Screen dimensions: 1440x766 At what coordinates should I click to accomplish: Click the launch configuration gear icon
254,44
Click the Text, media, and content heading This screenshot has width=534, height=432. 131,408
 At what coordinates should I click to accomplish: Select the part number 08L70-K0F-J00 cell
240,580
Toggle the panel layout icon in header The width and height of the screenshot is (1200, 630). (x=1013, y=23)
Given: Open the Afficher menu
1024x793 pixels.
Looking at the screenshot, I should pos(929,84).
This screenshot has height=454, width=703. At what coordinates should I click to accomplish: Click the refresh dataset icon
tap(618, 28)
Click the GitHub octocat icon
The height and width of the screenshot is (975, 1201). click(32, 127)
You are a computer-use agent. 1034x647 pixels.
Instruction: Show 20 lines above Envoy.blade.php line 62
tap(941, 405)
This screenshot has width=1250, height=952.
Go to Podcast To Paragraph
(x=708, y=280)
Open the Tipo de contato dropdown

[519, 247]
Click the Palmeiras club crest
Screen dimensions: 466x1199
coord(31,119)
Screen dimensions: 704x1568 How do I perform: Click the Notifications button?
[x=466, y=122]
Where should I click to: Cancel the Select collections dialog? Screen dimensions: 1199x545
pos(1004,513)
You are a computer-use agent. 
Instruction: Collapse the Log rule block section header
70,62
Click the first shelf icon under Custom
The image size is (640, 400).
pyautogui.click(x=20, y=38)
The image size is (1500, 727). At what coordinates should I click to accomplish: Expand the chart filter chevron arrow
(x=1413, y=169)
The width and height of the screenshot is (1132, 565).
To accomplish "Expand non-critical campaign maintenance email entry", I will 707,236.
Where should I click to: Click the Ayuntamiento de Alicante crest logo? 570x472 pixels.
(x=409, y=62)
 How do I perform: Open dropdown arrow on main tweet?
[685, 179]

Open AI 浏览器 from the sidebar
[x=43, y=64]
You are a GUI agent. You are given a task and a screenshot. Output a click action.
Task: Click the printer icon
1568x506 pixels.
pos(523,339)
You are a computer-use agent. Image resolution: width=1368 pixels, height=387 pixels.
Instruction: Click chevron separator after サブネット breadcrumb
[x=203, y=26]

## [YOUR OBJECTIVE]
Lines from the records above that hold "computer" are the ones to list.

## [RESPONSE TO THE EXERCISE]
You are a computer-use agent. 1034x647 pixels.
You are a computer-use agent. 
You are a computer-use agent. Image resolution: width=1368 pixels, height=387 pixels.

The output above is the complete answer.